ACTION ITEM: Your answer must be the exact lines from the one holding "Task: Click the 必須 badge next to アクション" through the last line of the records below, with no pictures.

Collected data
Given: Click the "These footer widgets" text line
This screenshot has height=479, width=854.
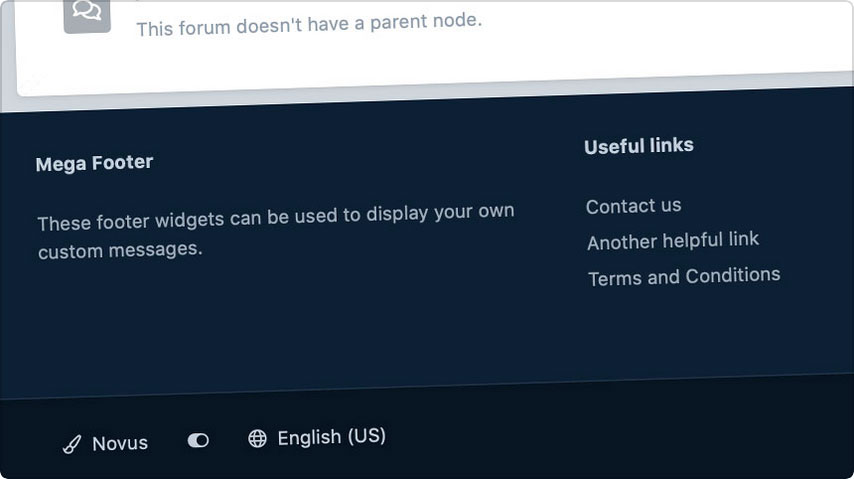Looking at the screenshot, I should pos(275,216).
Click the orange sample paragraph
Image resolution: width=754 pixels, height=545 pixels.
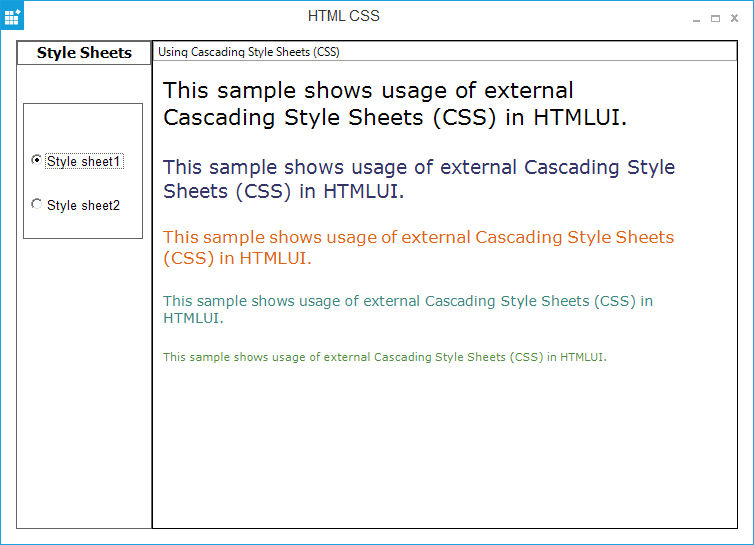point(418,247)
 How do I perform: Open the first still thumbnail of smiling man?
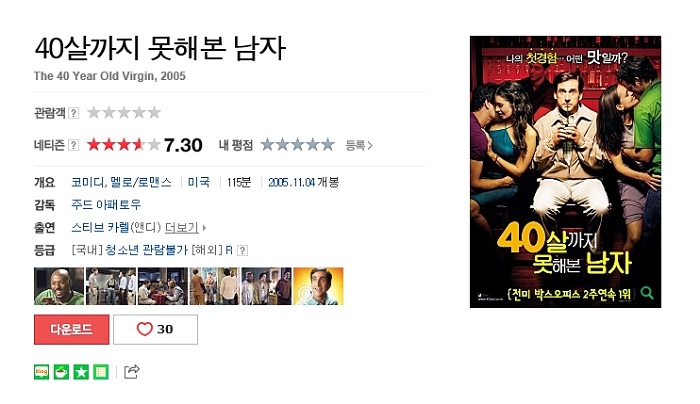59,286
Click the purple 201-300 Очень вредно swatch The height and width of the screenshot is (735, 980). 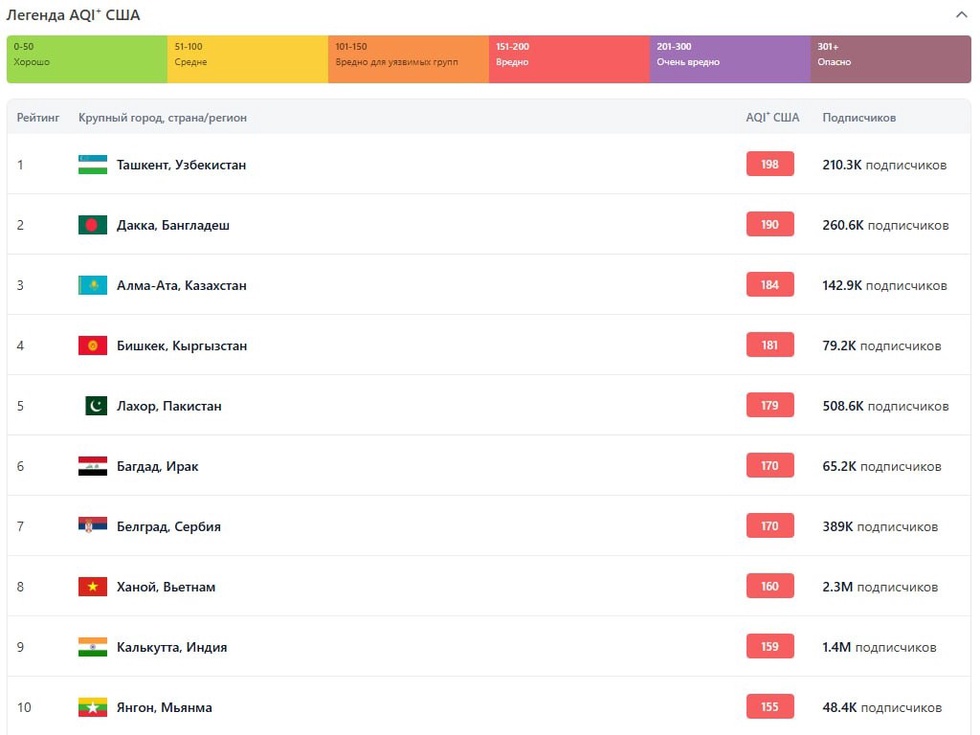point(730,59)
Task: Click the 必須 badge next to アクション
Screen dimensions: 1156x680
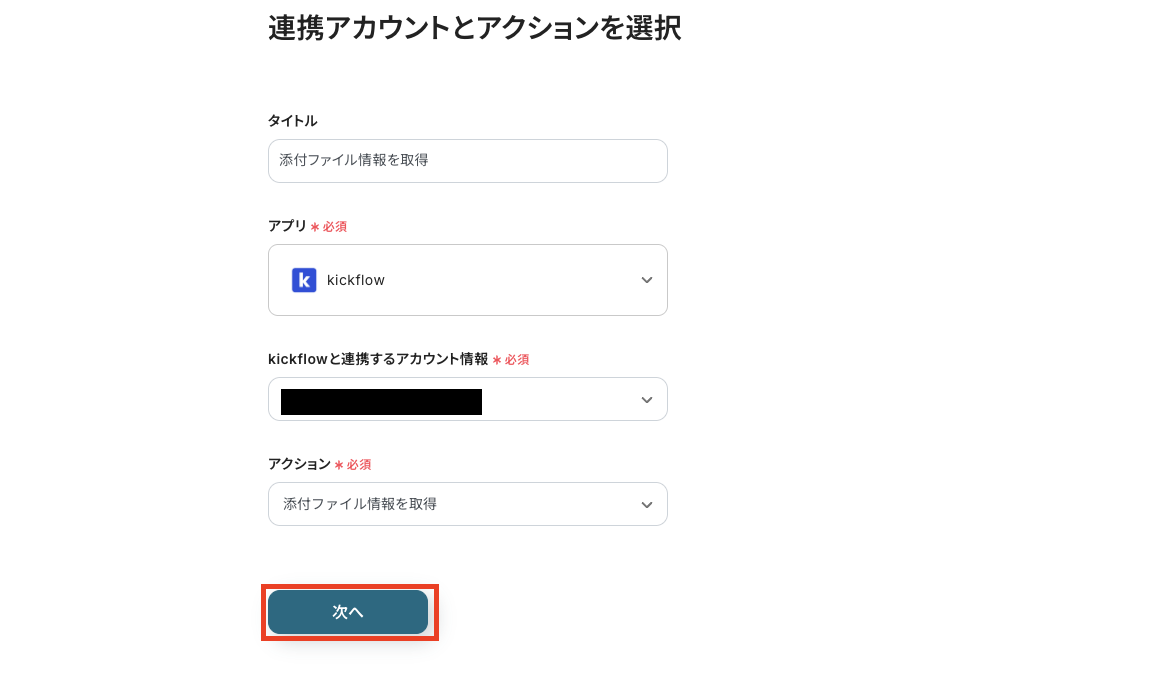Action: 357,464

SOLUTION TO THIS TASK:
Task: Click the 必須 badge next to アクション
Screen dimensions: 1156x680
Action: 357,464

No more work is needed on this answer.